--- AVAILABLE RECORDS ---
----

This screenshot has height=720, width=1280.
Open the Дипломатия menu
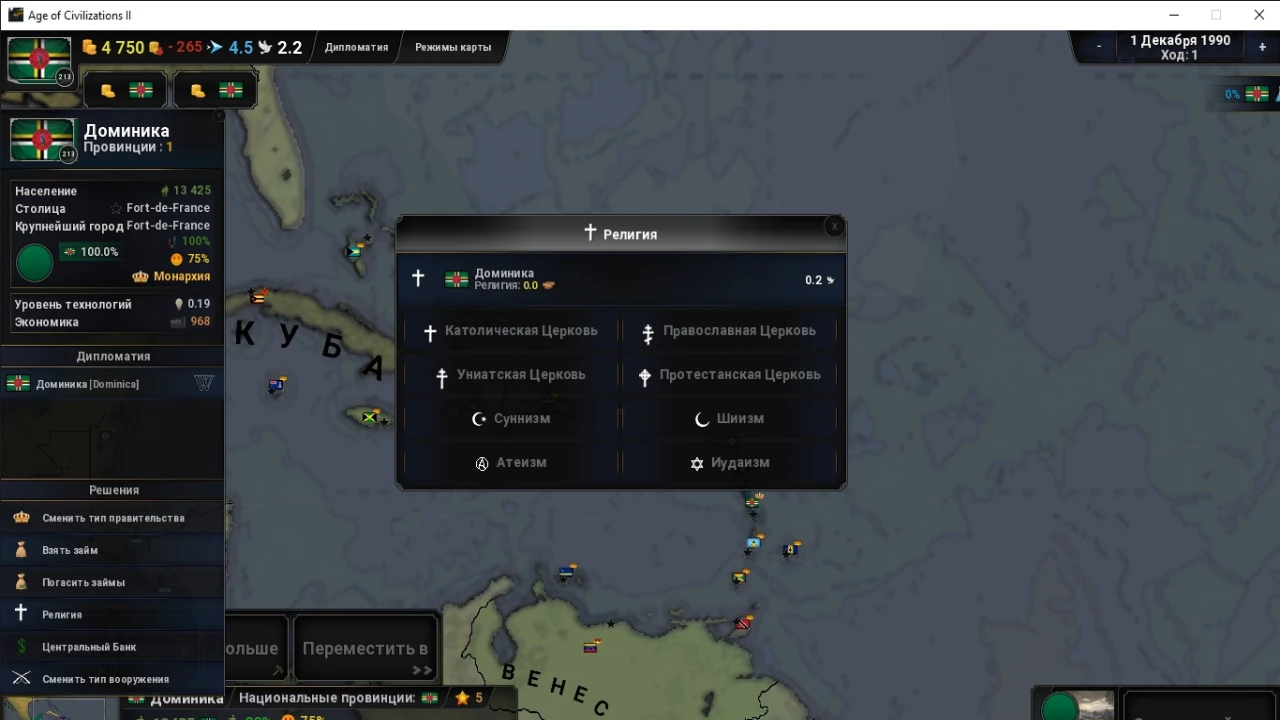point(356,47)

----

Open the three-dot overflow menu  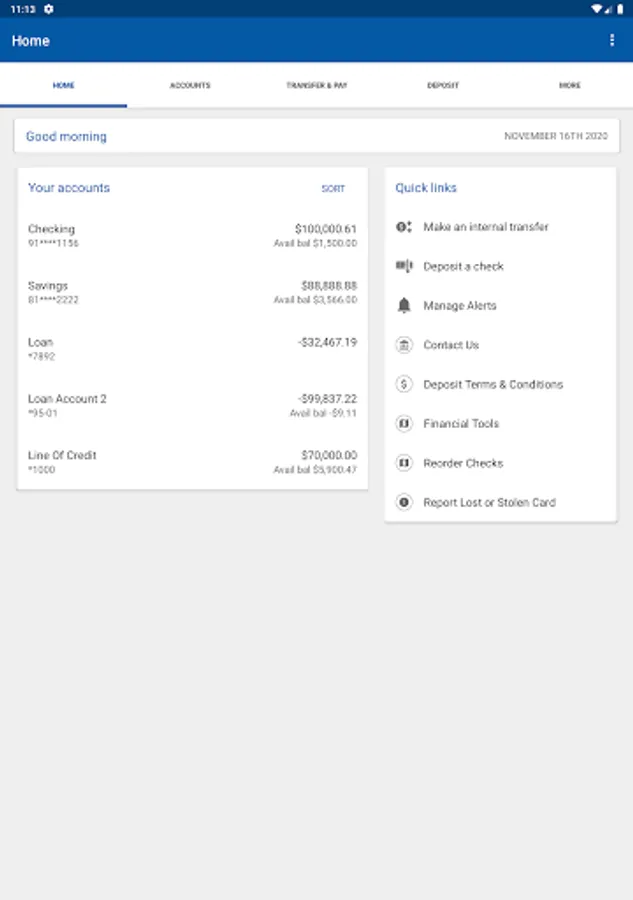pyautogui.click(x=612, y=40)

----

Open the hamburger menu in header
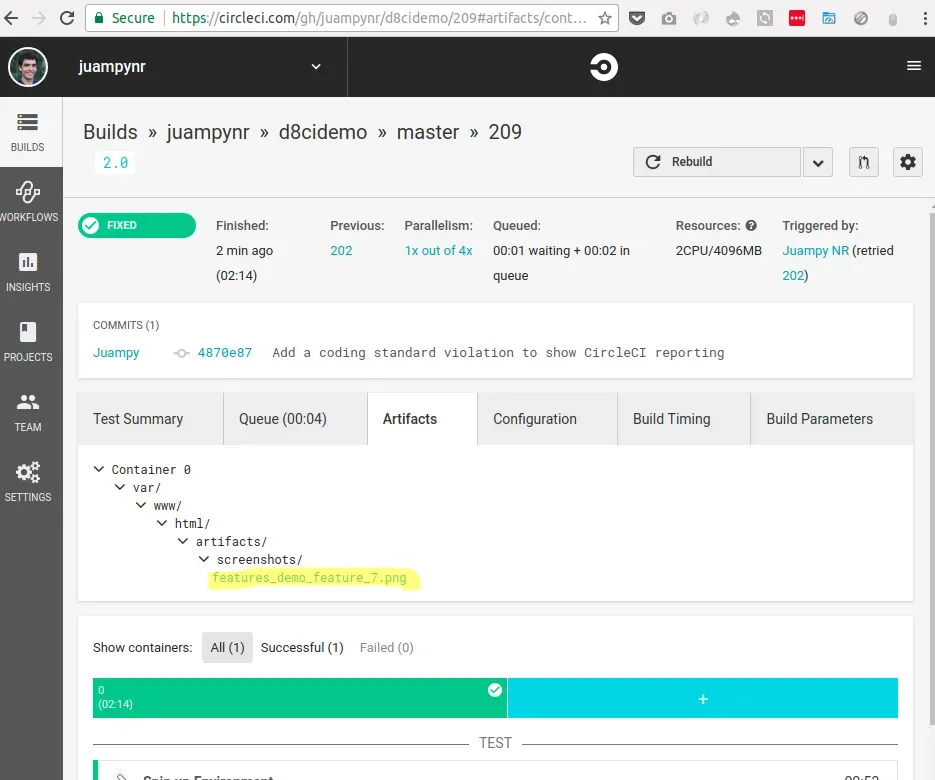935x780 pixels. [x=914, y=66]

----

Reproduce the data between the lines holding "This screenshot has height=720, width=1280." and "point(356,47)", inclusive, substituting "tab" for "menu" and leaving everything else unchanged. Omit the pictures from your output.

--- COMPLETE OUTPUT ---
This screenshot has height=720, width=1280.
Open the Дипломатия tab
point(356,47)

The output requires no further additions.